Consider what Pope Francis recently said:
When we read in
Genesis the account of Creation, we risk imagining that God was a magician,
with such a magic wand as to be able to do everything. However, it was not like
that. He created beings and left them to develop according to the internal laws
that He gave each one, so that they would develop, and reach their fullness. He
gave autonomy to the beings of the universe at the same time that He assured
them of his continual presence, giving being to every reality. And thus
creation went forward for centuries and centuries, millennia and millennia
until it became what we know today, in fact because God is not a demiurge or a
magician, but the Creator who gives being to all entities. The beginning of the
world was not the work of chaos, which owes its origin to another, but it
derives directly from a Supreme Principle who creates out of love. The
Big-Bang, that is placed today at the origin of the world, does not contradict
the divine intervention but exacts it. The evolution in nature is not opposed
to the notion of Creation, because evolution presupposes the creation of beings
that evolve.[1]
So it is that God
created us, we did not come into existence as a result of random chance. We were created with a specific design
especially suited to bring us to an ultimate end, eternal beatitude with God.

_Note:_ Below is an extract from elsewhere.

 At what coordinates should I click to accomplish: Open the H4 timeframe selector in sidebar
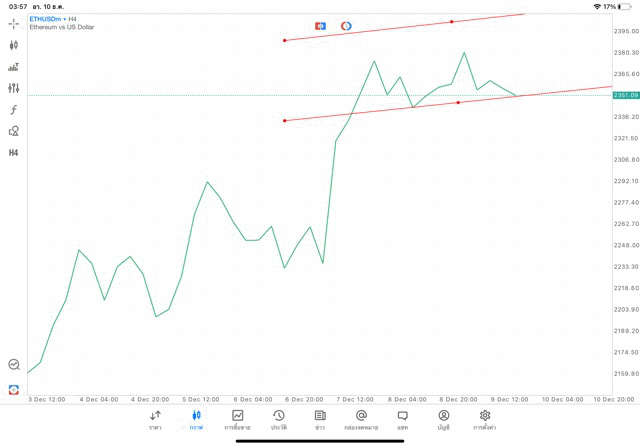coord(14,153)
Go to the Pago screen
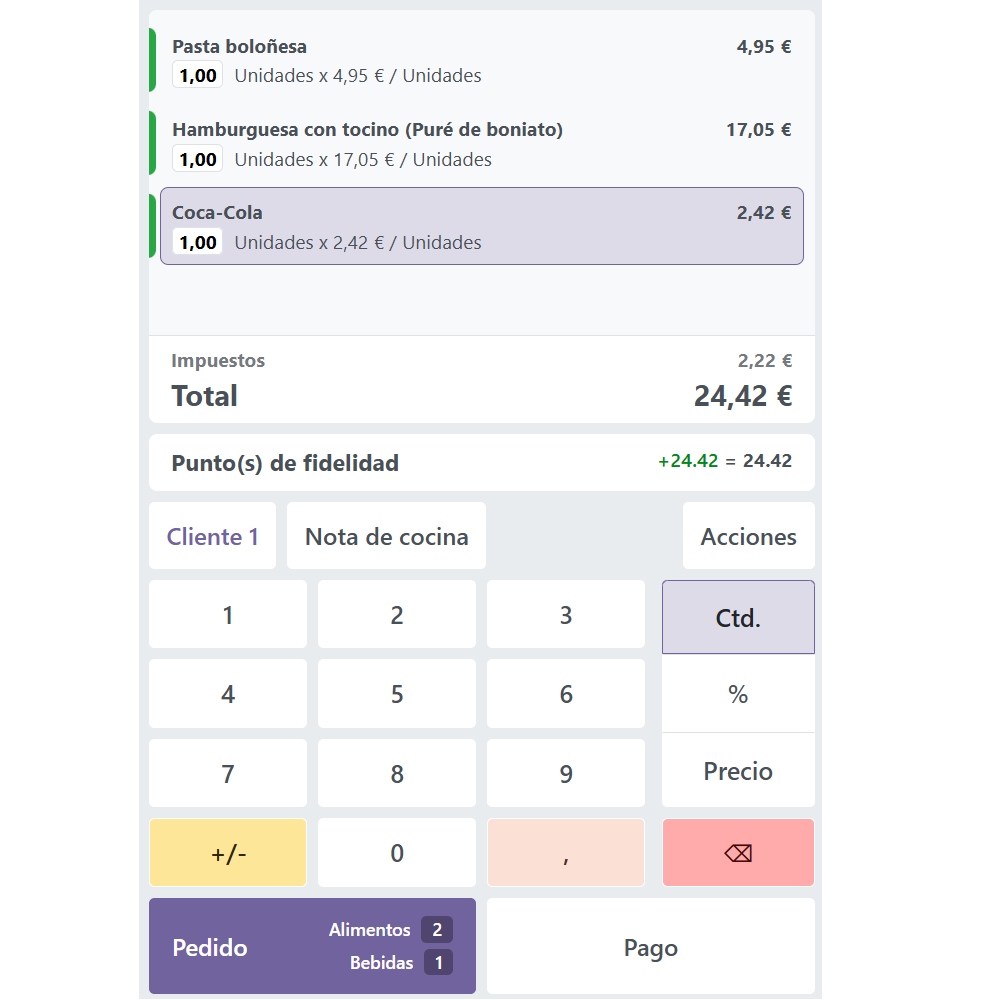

Further, the human person is created in the image
of God, in the imago dei:
Being in the image of God the human
individual possesses the dignity of a person, who is not just something, but
someone. He is capable of self-knowledge, of self-possession and of freely
giving himself and entering into communion with other persons and he is called
by grace to a covenant with his Creator, to offer him a response of faith and
love that no other creature can give in his stead. (Catechism, 357)
There is a glimpse of the design of
our nature – “to offer him a response of faith and love that no other creature
can give in his stead” – and one of the first indications of the dignity of
each person. Every human being has been
created in the imago dei and is free
to offer back to God a response of faith and love that will lead to eternal
beatitude. “The human being is a
personal being created by God to be in relationship with him. . .” (CSDC,
109)
There is more to
being created in the imago dei: the
human person is created as a social being, reflective of the Trinity. We are made to be with and to support others
even as they are with and support us. Thus,
a part of the dignity of each person is reflective of the fact that to act
according to our design is to reach out to others in a “response of faith and
love” because they, too, were created in the imago dei. Another part of
the imago dei is seen in that we are
able to work, to create. Just as God
created, so we are also able to impact the world around us by what we create,
by the work we undertake. This contributes
to the recognition of each person’s dignity by going back to the recognition
that every person is likewise call to share in the imago dei by creative acts which we can support or thwart.
We are all in this
together and the design of each of our being, that we are social creatures, is
such that I am can only be better off if you are one, no worse off (a necessary
condition), and more importantly, two, only if you are also better off (the
sufficient condition). Therefore, each
of us has a dignity which we cannot deny in any other. It is only the recognition of this human
dignity that can make possible the common and person growth of everyone. (CSDC
145) The root of all human rights is
found in the dignity that belongs to each human being;
The ultimate source of
human rights is not found in the mere will of human beings, in the reality of
the State, in public powers, but in man himself and in God his creator. (CSDC 153)
The dignity of the human person is
the first permanent principle of Catholic Social Doctrine and the foundation of
all the other principles and of all the content of the Church’s social
doctrine.
CSDC refers to the Compendium of the Social Doctrine of the Church and the numbers refer to the paragraph in which the quote was found.
[1] October 27,
2014; address by Pope Francis on the occasion of the inauguration of a Bronze
Bust of Pope Benedict XVI at Pius IV Casina in the Vatican Gardens.